> _DOCUMENT_

____________________

Ian Watt attempts to provide what I might call a 'behaviouristic' explanatory model—or perhaps 'textual' might be a more diplomatic descriptor—for the way in which Fielding constructs this 'energetic contemporary realism' in his book, The Rise of the Novel (1957). You have the first chapter of this book in your Reader. (It's called the 'second' chapter in the Murdoch printed excerpt because that is taken from the short-lived Peregrine edition of the book.) 17
I think you will find Ian Watt's book useful. He gives an account of what he calls 'formal realism,' which he sees as the fundamental characteristic of the new kind of novel being produced in eighteenth century England by Richardson, Defoe, and Fielding. He sums the concept up in this way.
Formal realism, in fact, is the narrative embodiment of a premise that Defoe and Richardson accepted very literally, but which is implicit in the novel form in general: the premise, or primary convention, that the novel is a full and authentic report of human experience, and is therefore under an obligation to satisfy its readers with such details of the story as the individuality of the actors concerned, the particulars of the times and places of their actions, details which are presented through a more largely referential use of language than is common in other literary forms. 18
Reading Tom Jones in the light of this concept you will notice that Fielding exemplifies this tendency only in part. Some of this characters have type-names, for example: Allworthy, Thwackum, etc., while others, notably Tom himself, are meant to indicate people who might really have existed in 'history.' You will also notice that while he is sometimes at pains to indicate that characters are acting realistically, despite coincidences, malice, etc., he also deals with other characters in a typifying way, for the purposes of satire: Squire Western is the character who springs to my mind, in his predictably vulgar brutality. Blifil is another who conforms rather to the type, in his case that of the hypocrite.
You will also note that although Fielding gives detailed accounts of some aspects of the time and space of his novel (apparently he used an almanac to get the phases of the moon right for the year in which the novel was set) he does not evoke settings in the same way as some other writers. We'll be able to compare, for example, Tom's prison with Caleb Williams's, and Fielding's London with Charles Dickens's in Oliver Twist.
Ian Watt not only give us his valuable introductory chapter on realism generally, he also writes a chapter specifically on Tom Jones, which should repay the trouble you might take to get hold of it.
If you cannot, however, here at least are one or two sentences from the chapter called 'Fielding as novelist.' First of all he runs Tom Jones down a bit, as reviewers tend to do, before getting to the praise.
All this, of course, is not to say [he writes] that Fielding does not succeed: Tom Jones is surely entitled to the praise of an anonymous early admirer who called it "on the whole … the most lively book ever published." But it is a very personal and unrepeatable kind of success: Fielding's technique was too eclectic to become a permanent element in the tradition of the novel—Tom Jones is only part novel, and there is much else—picaresque tale, comic drama, occasional essay. 19
You can see why I want to pick up on this particular quotation from Ian Watt: it is because of the specific reference to the picaresque. This is something we should take up in tutorials, so I won't discuss this any further at the moment. Instead I'll move on to my next theoretician, R. S. Crane.

____________________

[Data list]
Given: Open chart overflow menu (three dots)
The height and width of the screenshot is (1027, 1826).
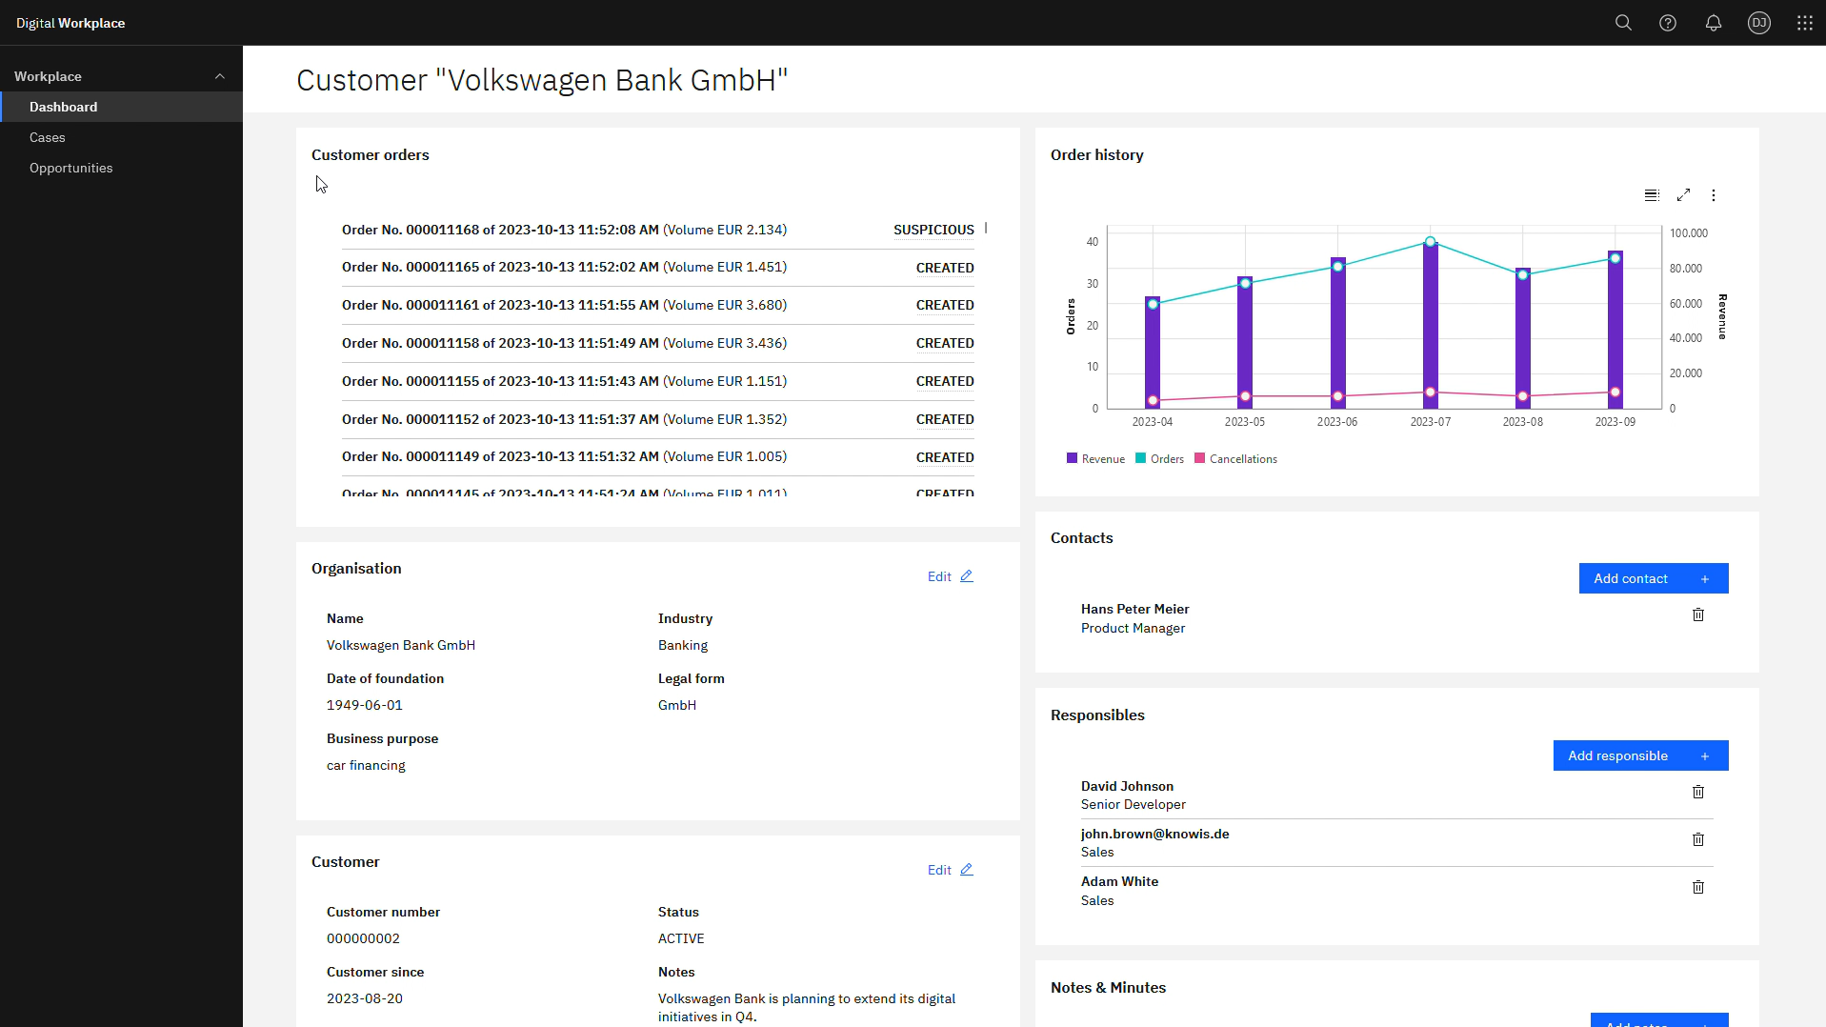Looking at the screenshot, I should (x=1714, y=195).
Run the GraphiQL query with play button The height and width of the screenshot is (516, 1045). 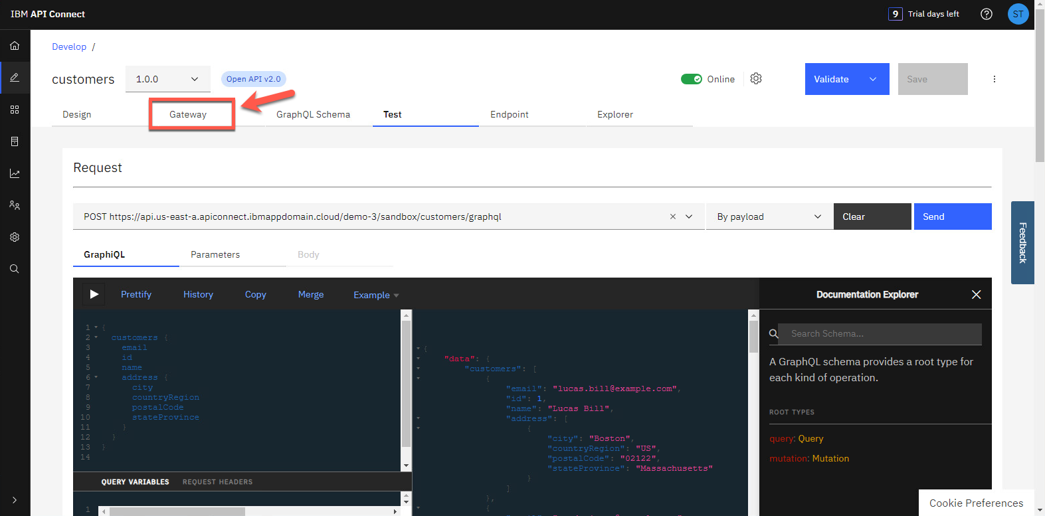coord(94,294)
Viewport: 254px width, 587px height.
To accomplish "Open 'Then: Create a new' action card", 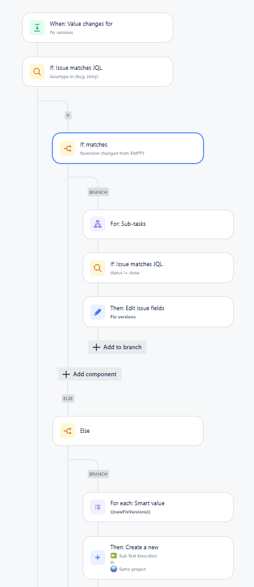I will [x=158, y=558].
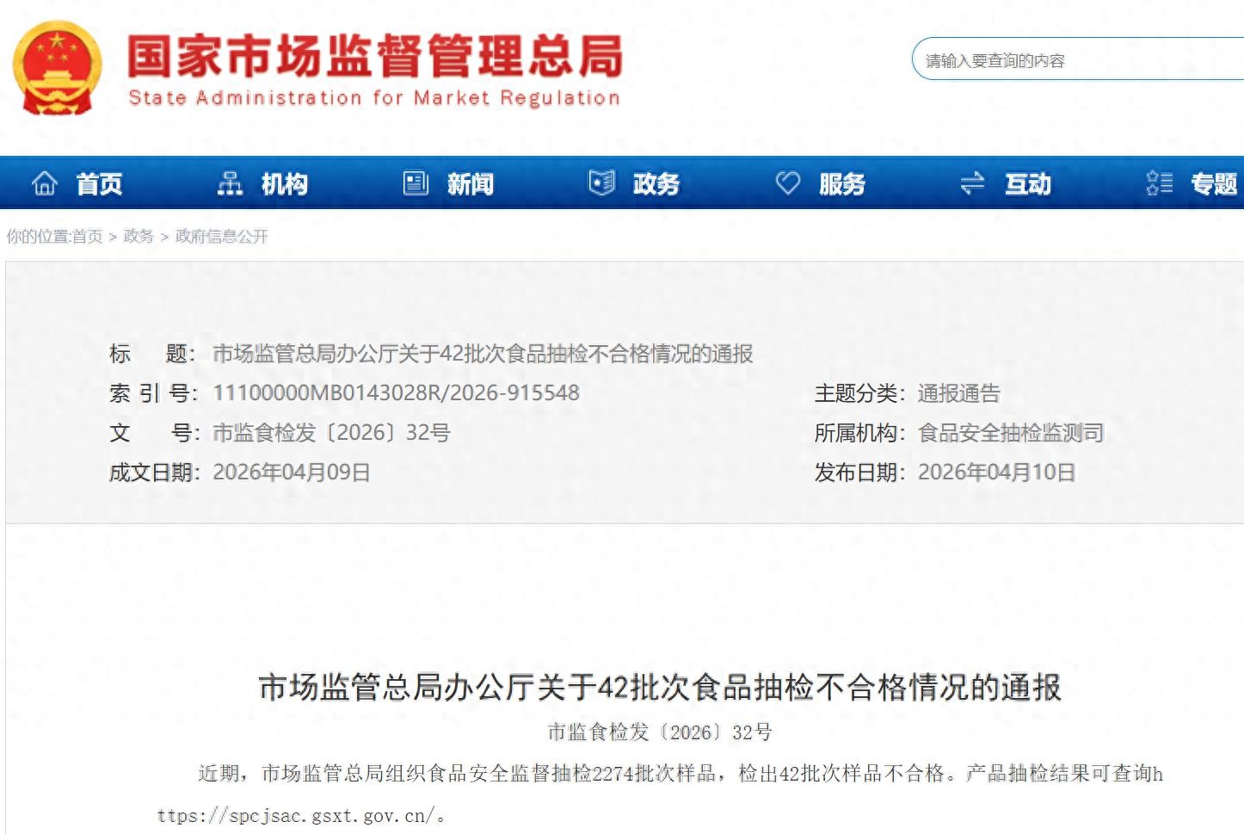This screenshot has height=834, width=1244.
Task: Click the newspaper icon beside 新闻
Action: pyautogui.click(x=416, y=183)
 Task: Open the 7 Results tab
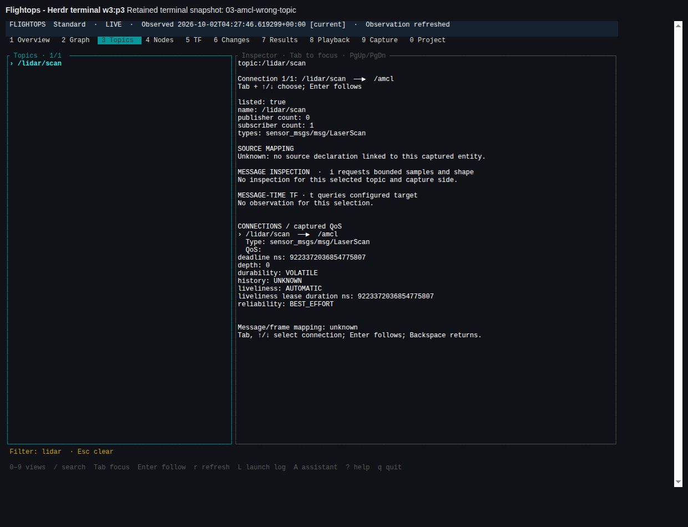tap(280, 40)
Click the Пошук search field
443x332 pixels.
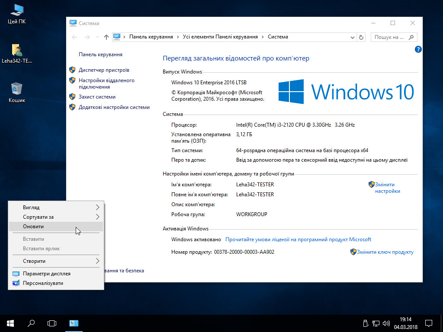pos(388,37)
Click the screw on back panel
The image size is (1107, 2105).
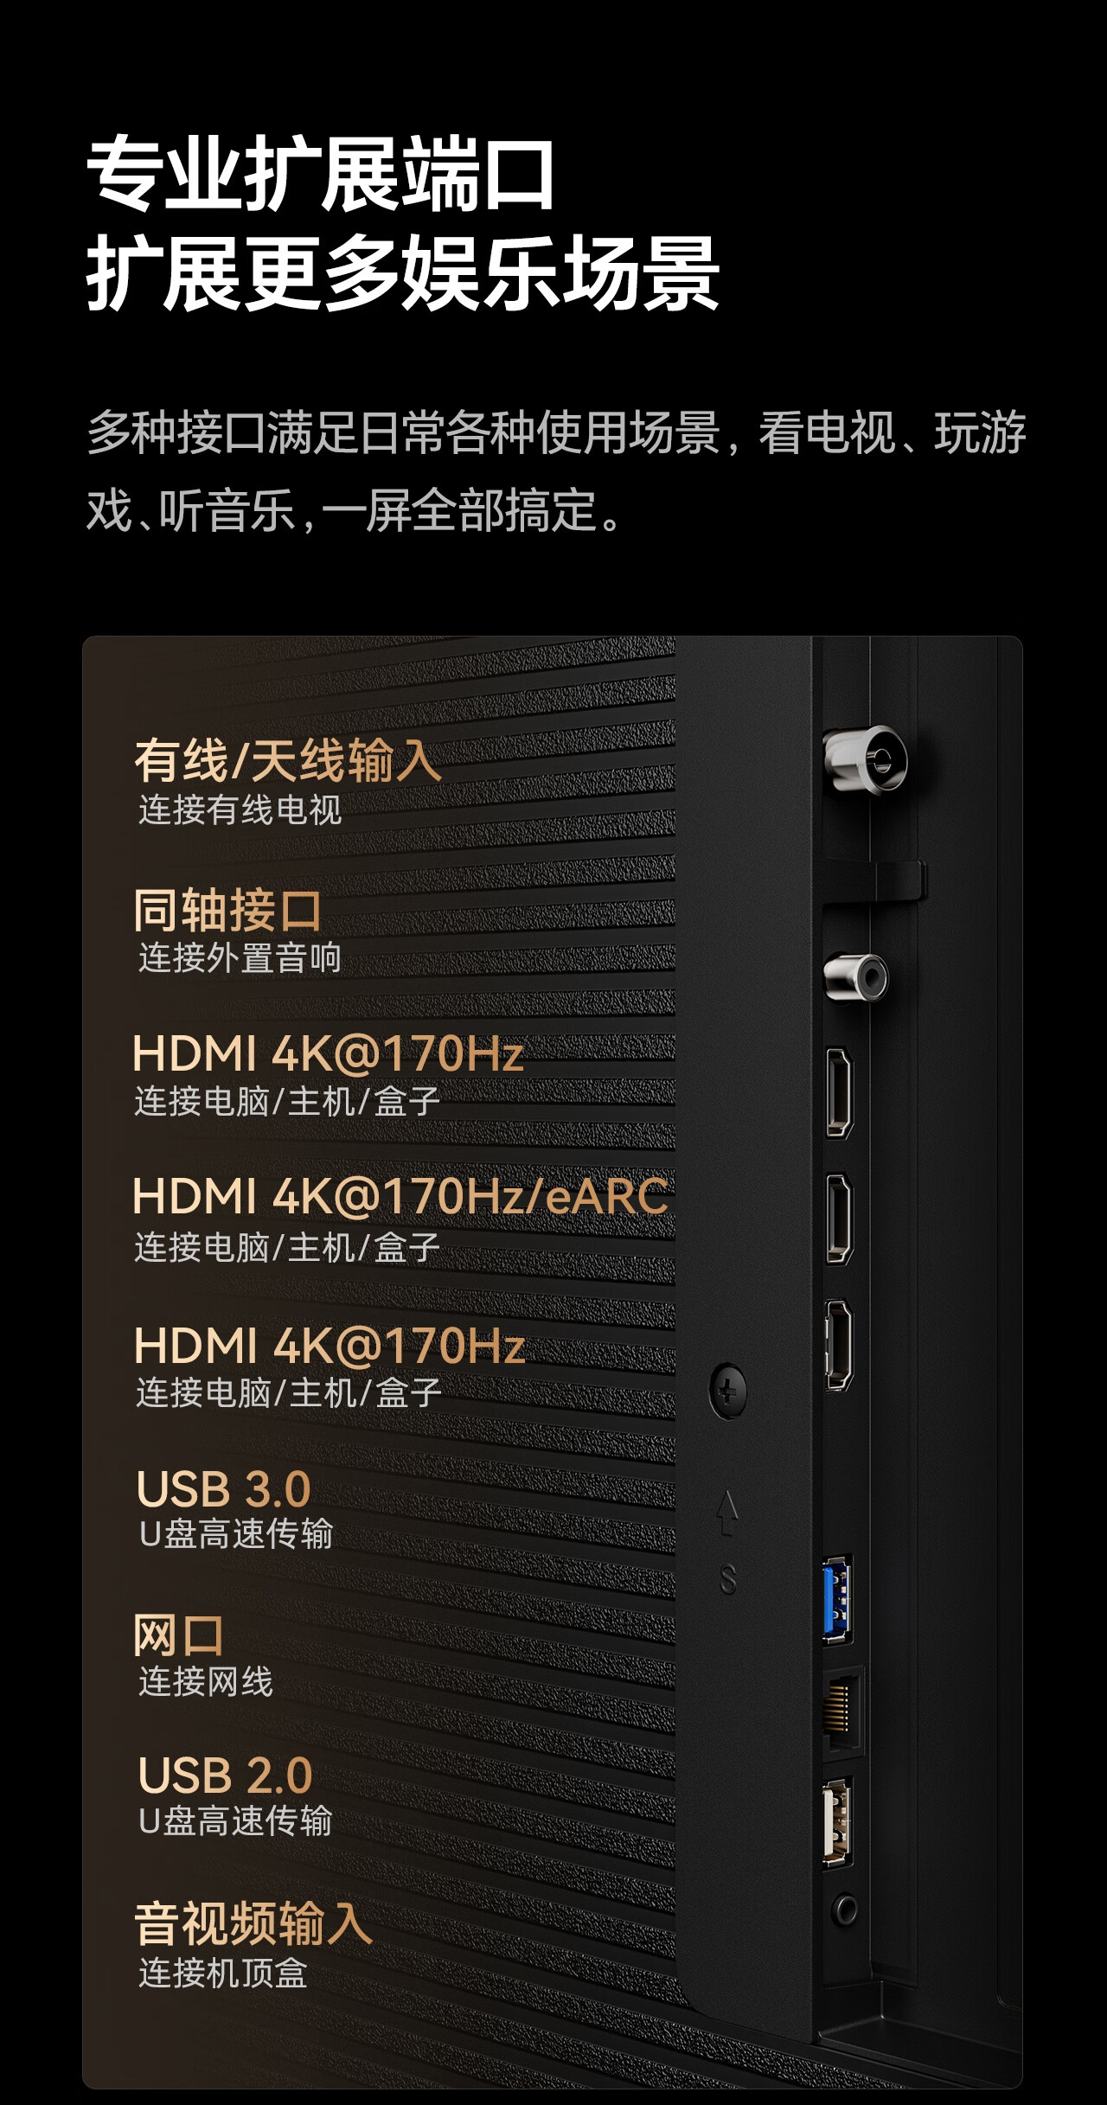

____________________

> _PROBLEMS_
1) In the commentary on Tom Jones, what did Fielding apparently use to get the phases of the moon right?
2) Write out the passage of the commentary on Tom Jones from "All this, of" up to and including "R. S. Crane.", word for word.
The records come from a separate source and have nothing to do with the commentary on Tom Jones.

> _TASK RESULTS_
1) An almanac.

2)
All this, of course, is not to say [he writes] that Fielding does not succeed: Tom Jones is surely entitled to the praise of an anonymous early admirer who called it "on the whole … the most lively book ever published." But it is a very personal and unrepeatable kind of success: Fielding's technique was too eclectic to become a permanent element in the tradition of the novel—Tom Jones is only part novel, and there is much else—picaresque tale, comic drama, occasional essay. 19
You can see why I want to pick up on this particular quotation from Ian Watt: it is because of the specific reference to the picaresque. This is something we should take up in tutorials, so I won't discuss this any further at the moment. Instead I'll move on to my next theoretician, R. S. Crane.